Aim: Write out every item below word for word, leaving nothing out.

Data for locating visible targets
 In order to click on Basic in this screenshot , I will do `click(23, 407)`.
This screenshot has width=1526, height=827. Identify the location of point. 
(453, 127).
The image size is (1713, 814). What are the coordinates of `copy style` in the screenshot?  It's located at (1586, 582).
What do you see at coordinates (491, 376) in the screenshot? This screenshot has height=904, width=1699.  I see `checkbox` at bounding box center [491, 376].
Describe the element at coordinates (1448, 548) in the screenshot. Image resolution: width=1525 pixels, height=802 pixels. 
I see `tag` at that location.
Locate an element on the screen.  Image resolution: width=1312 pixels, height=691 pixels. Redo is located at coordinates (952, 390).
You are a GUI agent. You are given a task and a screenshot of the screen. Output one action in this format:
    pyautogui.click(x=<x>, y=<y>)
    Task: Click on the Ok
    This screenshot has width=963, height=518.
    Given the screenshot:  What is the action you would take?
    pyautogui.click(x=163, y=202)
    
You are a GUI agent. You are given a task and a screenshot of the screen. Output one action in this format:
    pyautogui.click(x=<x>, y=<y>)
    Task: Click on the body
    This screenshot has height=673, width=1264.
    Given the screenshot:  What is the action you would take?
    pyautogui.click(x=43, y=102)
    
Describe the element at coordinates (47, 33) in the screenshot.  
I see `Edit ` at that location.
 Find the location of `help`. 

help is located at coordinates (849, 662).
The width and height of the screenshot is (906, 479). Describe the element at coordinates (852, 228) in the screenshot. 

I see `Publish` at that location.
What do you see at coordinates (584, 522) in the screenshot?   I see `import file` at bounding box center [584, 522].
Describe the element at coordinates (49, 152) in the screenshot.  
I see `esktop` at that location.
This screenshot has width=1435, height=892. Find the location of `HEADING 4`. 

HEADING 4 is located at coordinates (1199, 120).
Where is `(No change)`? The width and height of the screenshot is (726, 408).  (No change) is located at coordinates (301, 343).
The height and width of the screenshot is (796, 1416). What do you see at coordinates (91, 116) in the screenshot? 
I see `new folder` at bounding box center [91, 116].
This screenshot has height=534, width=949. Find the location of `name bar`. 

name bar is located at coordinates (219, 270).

Exercise answer:
 In order to click on Basic in this screenshot , I will do `click(23, 407)`.
This screenshot has width=1526, height=827. Identify the location of point. 
(453, 127).
The image size is (1713, 814). What are the coordinates of `copy style` in the screenshot?  It's located at (1586, 582).
What do you see at coordinates (491, 376) in the screenshot? This screenshot has height=904, width=1699.  I see `checkbox` at bounding box center [491, 376].
Describe the element at coordinates (1448, 548) in the screenshot. Image resolution: width=1525 pixels, height=802 pixels. 
I see `tag` at that location.
Locate an element on the screen.  Image resolution: width=1312 pixels, height=691 pixels. Redo is located at coordinates (952, 390).
You are a GUI agent. You are given a task and a screenshot of the screen. Output one action in this format:
    pyautogui.click(x=<x>, y=<y>)
    Task: Click on the Ok
    This screenshot has width=963, height=518.
    Given the screenshot:  What is the action you would take?
    pyautogui.click(x=163, y=202)
    
You are a GUI agent. You are given a task and a screenshot of the screen. Output one action in this format:
    pyautogui.click(x=<x>, y=<y>)
    Task: Click on the body
    This screenshot has height=673, width=1264.
    Given the screenshot:  What is the action you would take?
    pyautogui.click(x=43, y=102)
    
Describe the element at coordinates (47, 33) in the screenshot.  
I see `Edit ` at that location.
 Find the location of `help`. 

help is located at coordinates (849, 662).
The width and height of the screenshot is (906, 479). Describe the element at coordinates (852, 228) in the screenshot. 

I see `Publish` at that location.
What do you see at coordinates (584, 522) in the screenshot?   I see `import file` at bounding box center [584, 522].
Describe the element at coordinates (49, 152) in the screenshot.  
I see `esktop` at that location.
This screenshot has width=1435, height=892. Find the location of `HEADING 4`. 

HEADING 4 is located at coordinates (1199, 120).
Where is `(No change)`? The width and height of the screenshot is (726, 408).  (No change) is located at coordinates (301, 343).
The height and width of the screenshot is (796, 1416). What do you see at coordinates (91, 116) in the screenshot? 
I see `new folder` at bounding box center [91, 116].
This screenshot has height=534, width=949. Find the location of `name bar`. 

name bar is located at coordinates (219, 270).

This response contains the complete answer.